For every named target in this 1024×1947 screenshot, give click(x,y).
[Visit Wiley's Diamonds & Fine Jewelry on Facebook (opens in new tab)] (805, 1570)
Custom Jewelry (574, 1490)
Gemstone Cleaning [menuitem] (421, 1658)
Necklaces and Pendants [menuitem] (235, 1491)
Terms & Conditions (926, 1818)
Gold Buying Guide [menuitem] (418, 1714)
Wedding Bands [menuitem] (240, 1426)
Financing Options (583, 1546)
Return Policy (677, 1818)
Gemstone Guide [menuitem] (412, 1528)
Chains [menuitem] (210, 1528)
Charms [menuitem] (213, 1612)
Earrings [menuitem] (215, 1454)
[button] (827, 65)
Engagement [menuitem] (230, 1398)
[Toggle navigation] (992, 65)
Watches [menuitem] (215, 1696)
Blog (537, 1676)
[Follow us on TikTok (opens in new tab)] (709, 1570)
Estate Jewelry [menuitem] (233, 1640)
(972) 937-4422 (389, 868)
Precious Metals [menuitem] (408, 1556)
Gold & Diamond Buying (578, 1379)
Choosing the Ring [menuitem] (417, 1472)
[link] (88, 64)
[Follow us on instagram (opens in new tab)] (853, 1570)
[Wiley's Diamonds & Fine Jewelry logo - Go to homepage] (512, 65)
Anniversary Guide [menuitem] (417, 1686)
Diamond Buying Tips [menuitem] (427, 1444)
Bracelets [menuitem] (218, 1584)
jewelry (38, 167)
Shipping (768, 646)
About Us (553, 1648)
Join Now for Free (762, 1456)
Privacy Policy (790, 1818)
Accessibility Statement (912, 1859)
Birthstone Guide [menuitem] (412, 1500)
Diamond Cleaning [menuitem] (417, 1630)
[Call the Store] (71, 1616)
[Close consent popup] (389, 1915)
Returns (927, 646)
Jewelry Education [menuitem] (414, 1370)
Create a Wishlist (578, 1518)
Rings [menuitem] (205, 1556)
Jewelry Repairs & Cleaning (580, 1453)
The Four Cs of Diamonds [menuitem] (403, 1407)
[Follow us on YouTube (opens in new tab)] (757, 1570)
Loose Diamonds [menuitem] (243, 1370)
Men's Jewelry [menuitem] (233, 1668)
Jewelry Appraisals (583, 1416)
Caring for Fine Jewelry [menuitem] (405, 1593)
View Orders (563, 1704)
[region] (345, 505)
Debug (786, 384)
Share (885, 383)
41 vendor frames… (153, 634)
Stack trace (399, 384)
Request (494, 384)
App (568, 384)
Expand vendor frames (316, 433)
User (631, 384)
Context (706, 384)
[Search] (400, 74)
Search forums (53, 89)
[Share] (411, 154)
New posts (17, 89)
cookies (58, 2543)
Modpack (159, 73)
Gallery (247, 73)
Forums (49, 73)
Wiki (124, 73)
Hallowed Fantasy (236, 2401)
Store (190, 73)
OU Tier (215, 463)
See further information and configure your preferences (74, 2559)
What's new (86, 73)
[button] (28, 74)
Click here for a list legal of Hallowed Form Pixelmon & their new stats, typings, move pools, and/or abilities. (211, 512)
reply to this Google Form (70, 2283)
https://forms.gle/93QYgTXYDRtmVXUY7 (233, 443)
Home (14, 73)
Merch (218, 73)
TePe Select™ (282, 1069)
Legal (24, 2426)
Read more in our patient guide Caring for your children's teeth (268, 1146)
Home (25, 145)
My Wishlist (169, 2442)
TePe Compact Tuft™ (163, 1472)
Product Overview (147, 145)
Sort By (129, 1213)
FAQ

===============

## What to do
Retype everything in the records from the line containing "[Follow us on YouTube" down to the line containing "Share (885, 383)", both lines included, with no changes.

## Correct answer
[Follow us on YouTube (opens in new tab)] (757, 1570)
Loose Diamonds [menuitem] (243, 1370)
Men's Jewelry [menuitem] (233, 1668)
Jewelry Appraisals (583, 1416)
Caring for Fine Jewelry [menuitem] (405, 1593)
View Orders (563, 1704)
[region] (345, 505)
Debug (786, 384)
Share (885, 383)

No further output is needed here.